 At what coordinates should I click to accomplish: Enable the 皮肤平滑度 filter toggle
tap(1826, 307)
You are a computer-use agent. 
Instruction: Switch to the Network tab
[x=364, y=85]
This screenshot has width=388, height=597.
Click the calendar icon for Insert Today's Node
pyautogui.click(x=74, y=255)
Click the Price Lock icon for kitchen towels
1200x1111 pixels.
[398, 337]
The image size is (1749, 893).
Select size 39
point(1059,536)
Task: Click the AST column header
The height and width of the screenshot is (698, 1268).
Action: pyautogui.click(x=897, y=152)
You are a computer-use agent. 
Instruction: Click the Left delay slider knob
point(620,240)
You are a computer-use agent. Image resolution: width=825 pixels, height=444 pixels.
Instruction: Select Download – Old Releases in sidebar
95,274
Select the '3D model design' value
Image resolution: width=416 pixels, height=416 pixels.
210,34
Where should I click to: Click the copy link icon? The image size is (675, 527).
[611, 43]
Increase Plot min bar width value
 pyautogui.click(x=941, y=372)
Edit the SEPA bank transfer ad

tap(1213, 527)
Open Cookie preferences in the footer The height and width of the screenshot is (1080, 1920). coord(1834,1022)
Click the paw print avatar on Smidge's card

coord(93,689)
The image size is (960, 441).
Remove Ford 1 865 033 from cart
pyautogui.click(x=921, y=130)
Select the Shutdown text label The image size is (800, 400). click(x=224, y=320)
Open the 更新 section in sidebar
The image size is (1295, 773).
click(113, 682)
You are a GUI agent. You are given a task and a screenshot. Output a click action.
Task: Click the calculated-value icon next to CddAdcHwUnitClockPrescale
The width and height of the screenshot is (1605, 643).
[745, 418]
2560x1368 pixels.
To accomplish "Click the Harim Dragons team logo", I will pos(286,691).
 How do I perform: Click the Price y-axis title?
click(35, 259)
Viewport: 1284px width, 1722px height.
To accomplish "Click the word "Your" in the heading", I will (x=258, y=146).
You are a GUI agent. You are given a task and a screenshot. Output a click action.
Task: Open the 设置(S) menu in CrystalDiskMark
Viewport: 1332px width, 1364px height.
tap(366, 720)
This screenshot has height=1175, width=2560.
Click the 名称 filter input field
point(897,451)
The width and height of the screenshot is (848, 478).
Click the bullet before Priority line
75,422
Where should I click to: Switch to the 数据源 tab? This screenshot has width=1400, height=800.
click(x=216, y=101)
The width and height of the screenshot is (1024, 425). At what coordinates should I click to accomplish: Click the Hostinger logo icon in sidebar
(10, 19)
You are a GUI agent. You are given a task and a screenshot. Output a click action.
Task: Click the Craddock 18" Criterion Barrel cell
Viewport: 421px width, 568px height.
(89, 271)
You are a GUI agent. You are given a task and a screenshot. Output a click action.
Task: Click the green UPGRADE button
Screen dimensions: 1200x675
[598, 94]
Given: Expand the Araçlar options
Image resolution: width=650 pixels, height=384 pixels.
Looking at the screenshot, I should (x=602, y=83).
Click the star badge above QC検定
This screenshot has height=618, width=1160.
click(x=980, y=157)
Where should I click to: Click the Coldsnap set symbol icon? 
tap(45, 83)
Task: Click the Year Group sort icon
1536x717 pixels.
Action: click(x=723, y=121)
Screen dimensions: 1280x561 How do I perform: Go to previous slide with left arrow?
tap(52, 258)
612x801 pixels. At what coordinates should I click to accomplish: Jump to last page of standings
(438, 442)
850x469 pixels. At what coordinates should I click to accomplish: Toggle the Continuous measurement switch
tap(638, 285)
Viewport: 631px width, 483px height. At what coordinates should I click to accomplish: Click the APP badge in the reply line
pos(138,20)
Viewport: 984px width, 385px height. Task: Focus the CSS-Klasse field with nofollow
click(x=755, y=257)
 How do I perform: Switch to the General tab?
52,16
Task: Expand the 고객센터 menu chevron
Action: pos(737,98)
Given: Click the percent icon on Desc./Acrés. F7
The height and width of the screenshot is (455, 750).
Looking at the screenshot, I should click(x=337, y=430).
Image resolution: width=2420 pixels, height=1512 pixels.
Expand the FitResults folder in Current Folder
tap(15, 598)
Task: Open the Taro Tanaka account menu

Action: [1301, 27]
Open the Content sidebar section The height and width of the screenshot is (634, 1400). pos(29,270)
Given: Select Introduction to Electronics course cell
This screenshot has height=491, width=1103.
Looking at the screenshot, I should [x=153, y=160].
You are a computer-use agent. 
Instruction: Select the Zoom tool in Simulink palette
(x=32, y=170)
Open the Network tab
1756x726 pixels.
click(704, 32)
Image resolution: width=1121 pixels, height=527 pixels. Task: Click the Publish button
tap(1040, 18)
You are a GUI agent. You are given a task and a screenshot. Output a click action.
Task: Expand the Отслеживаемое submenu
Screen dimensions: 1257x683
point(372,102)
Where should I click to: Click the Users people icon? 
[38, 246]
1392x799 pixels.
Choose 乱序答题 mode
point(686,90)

• _Task brief_: Please collect every line of the items above that contains the string "cell", copying each line in full. Case counts.

• _Finished exercise_:
Task: Click the Craddock 18" Criterion Barrel cell
Given: Select Introduction to Electronics course cell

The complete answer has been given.